05 Jan 2021
Defined benefit (DB) pension schemes’ deficit for the UK’s 350 largest listed companies was £70bn at the end of last year, from £40bn at the end of 2019, according to Mercer.
Declines in corporate bond yields drove liability values from £815bn at the end of 2019 to £914bn at the close of last year, while asset values ended the year at £844bn compared to £775bn, says an IPE Magazine report.
In November 2020, the FTSE 350 accounting deficit of DB schemes was £77bn.
According to Charles Cowling, chief actuary at Mercer: “2020 was strange and difficult, not to say unprecedented, for everyone as well as for pension schemes.
“Though it could appear there was no major impact on pension schemes, the relatively modest reduction in funding levels hides far more dramatic consequences of a really challenging year for some.”
Cowling also cautioned that total pension liabilities are now over double the size they were in 2009, says a Pensions Age report.
“Moreover, not all trustees have taken advantage of opportunities to de-risk their pension schemes and some are much more exposed to market volatility," he went on to add.
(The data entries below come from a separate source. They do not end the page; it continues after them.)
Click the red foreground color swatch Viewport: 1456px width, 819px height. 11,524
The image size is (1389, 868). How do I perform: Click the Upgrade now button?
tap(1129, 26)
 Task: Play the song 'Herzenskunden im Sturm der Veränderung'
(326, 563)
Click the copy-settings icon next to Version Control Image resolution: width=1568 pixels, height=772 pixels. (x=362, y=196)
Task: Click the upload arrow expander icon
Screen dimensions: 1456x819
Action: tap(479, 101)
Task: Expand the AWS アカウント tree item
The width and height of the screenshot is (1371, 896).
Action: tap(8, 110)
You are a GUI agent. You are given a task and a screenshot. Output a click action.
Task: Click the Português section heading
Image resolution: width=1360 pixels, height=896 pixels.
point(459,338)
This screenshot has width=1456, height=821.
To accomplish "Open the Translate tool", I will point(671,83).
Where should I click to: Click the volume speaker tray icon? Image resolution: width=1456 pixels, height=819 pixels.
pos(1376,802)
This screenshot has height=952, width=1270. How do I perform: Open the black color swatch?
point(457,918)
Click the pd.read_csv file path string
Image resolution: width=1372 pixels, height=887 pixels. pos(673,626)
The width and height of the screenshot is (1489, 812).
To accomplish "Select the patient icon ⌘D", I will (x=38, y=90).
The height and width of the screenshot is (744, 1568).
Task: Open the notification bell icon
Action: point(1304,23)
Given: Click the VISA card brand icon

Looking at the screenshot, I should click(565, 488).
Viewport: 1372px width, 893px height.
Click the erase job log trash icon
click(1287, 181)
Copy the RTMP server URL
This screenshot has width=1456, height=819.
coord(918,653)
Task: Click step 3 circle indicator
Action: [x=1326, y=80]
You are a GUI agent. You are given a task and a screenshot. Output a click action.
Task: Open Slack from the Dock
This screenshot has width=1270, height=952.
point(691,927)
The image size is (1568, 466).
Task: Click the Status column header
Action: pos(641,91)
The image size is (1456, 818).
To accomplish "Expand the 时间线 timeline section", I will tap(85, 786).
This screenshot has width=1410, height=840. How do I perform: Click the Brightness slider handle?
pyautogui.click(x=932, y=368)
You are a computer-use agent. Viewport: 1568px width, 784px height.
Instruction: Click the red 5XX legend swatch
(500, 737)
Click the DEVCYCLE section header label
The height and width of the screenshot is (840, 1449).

The chief actuary at Mercer also noted that several companies have endured "very significant shocks" during the Covid crisis, “so whilst some pension schemes have not been badly hit by the 2020 crisis, others are caught in a perfect storm.
“They have seen a big growth in pension liabilities and risk and a big growth in employer covenant risk.
“At the same time the Bank of England is suggesting even lower interest rates this year and new pensions legislation pending with the Pensions Regulator rightly encouraging trustees to focus on their long term plans for low-risk sustainability - something that will seem very far off for many trustees.”
He continued: “2021 therefore brings many challenges for pension scheme trustees.
"But one message continues to be even more important at this time – should consider looking for every opportunity to take risk out of their pension schemes, whether through better hedging or cash-flow driven investment strategies and/or through liability settlement programmes, including buyouts.
“This might at least result in 2021 being a better year than 2020 has been.”